▸ TEXT SHOWN:
━━━━━━━━━━
Data Model
Memtrace uses a hybrid storage model: time-series data in Arc, metadata in SQLite.
Arc Storage (Time-Series Data)
All memories are stored in a single events measurement with columns optimized for filtering and querying.
Schema
| Column | Type | Description |
|---|---|---|
time | TIMESTAMP | Auto-set by Arc, nanosecond precision |
org_id | VARCHAR | Organization/tenant ID |
agent_id | VARCHAR | Agent that created this memory |
session_id | VARCHAR | Session scope (empty if unscoped) |
memory_type | VARCHAR | episodic / session / decision / entity |
event_type | VARCHAR | App-defined (e.g., page_crawled, error) |
content | VARCHAR | Primary content text |
metadata_json | VARCHAR | JSON-encoded arbitrary key-value data |
tags_csv | VARCHAR | Comma-separated tags |
dedup_key | VARCHAR | Deduplication key (SHA256) |
importance | DOUBLE | 0.0-1.0 score |
parent_id | VARCHAR | Link to parent memory (threading) |
Example Row
time: 2026-02-13T15:30:00.123456789Z
org_id: org_abc123
agent_id: web_crawler
session_id: sess_xyz789
memory_type: episodic
event_type: page_crawled
content: Crawled https://example.com/products — found 12 items
metadata_json: {"url":"https://example.com/products","item_count":12}
tags_csv: crawling,products,success
dedup_key: sha256_hash_of_key_fields
importance: 0.7
parent_id: null
Arc Columnar Format
Arc stores data in Apache Parquet format — a columnar storage format optimized for analytical queries.
Benefits of Columnar Storage
Compression: Columnar data compresses 10x-100x better than row-based JSON. Repeated values in columns (like agent_id or memory_type) compress extremely well.
Query speed: Time-windowed queries only read relevant time partitions. Column pruning means queries only read the columns they need.
Example:
-- Only reads: time, agent_id, content, memory_type
SELECT time, content
FROM events
WHERE agent_id = 'my_agent'
AND time > now() - interval '2 hours'
AND memory_type = 'episodic'
Partitioning
Arc partitions data by time:
{database}/{measurement}/{year}/{month}/{day}/{hour}/{filename}.parquet
Example:
memtrace/events/2026/02/13/15/1708005000_1708008600.parquet
This means time-windowed queries (e.g., "last 2 hours") only scan relevant files, not the entire dataset.
SQLite Metadata Store
Local SQLite database stores metadata that's queried separately from time-series data.
Organizations Table
CREATE TABLE organizations (
id TEXT PRIMARY KEY,
name TEXT NOT NULL,
created_at INTEGER NOT NULL
);
Agents Table
CREATE TABLE agents (
id TEXT PRIMARY KEY,
org_id TEXT NOT NULL,
name TEXT NOT NULL,
config_json TEXT,
created_at INTEGER NOT NULL,
FOREIGN KEY (org_id) REFERENCES organizations(id)
);
Sessions Table
CREATE TABLE sessions (
id TEXT PRIMARY KEY,
org_id TEXT NOT NULL,
agent_id TEXT NOT NULL,
name TEXT,
metadata_json TEXT,
created_at INTEGER NOT NULL,
ended_at INTEGER,
FOREIGN KEY (org_id) REFERENCES organizations(id),
FOREIGN KEY (agent_id) REFERENCES agents(id)
━━━━━━━━━━
▸ DATA SEGMENT:
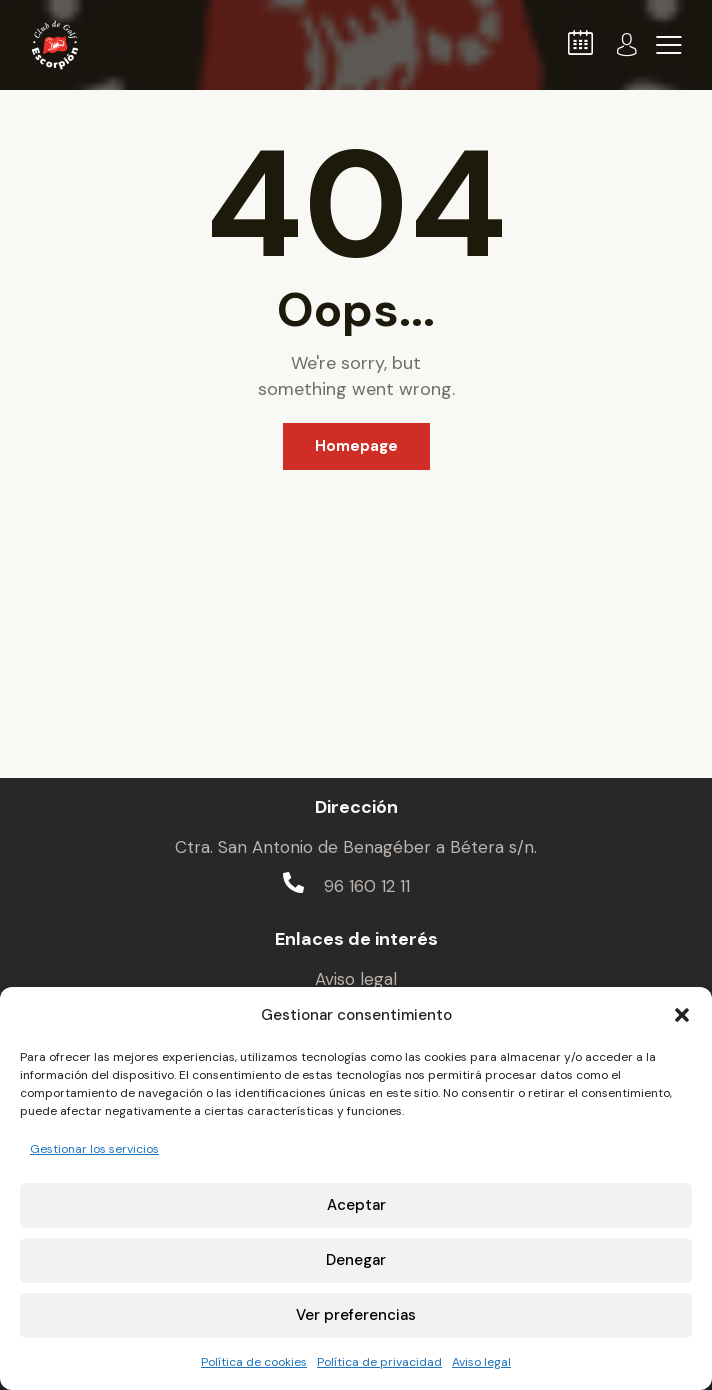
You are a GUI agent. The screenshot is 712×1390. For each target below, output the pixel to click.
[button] (682, 1015)
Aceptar (356, 1205)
━━━━━━━━━━
▸ REQUIRED TASK A:
Answer these questions about the Memtrace data model page:
(i) In what format does Arc store data?
(ii) What range does the importance score cover?
(iii) Which column is the primary key of the organizations table?
▸ REQUIRED TASK B: Carry on the Memtrace data model page past its last line.
The material comes from a separate source.

▸ RIGHT ANSWER A:
(i) Apache Parquet
(ii) 0.0-1.0
(iii) id

▸ RIGHT ANSWER B:
);
API Keys Table
CREATE TABLE api_keys (
id TEXT PRIMARY KEY,
org_id TEXT NOT NULL,
key_hash TEXT NOT NULL, -- bcrypt hash
name TEXT,
created_at INTEGER NOT NULL,
last_used_at INTEGER,
FOREIGN KEY (org_id) REFERENCES organizations(id)
);
Security note: API keys are bcrypt-hashed. The plaintext key is shown only once at creation and never stored.
Deduplication Strategy
Memtrace prevents duplicate memories using a SHA256 dedup key.
Dedup Key Generation
key := SHA256(agent_id + event_type + content[:200])
The key is derived from:
agent_id— Which agent created itevent_type— What type of eventcontent[:200]— First 200 chars of content
Dedup Window
Before writing a memory, Memtrace checks Arc for an existing memory with the same dedup_key within a configurable time window (default: 24h).
Query:
SELECT COUNT(*) FROM events
WHERE dedup_key = 'sha256_hash'
AND time > now() - interval '24 hours'
If a match is found, the write is skipped.
Configuration
[deduplication]
enabled = true
window = "24h"
Use cases:
- Prevent agents from logging "API call failed" 100 times in a loop
- Avoid duplicate "user clicked button" events from double-clicks
- Skip redundant "crawled page X" if already crawled recently
Shared Memory Model
Memtrace supports multi-agent shared memory through scoping.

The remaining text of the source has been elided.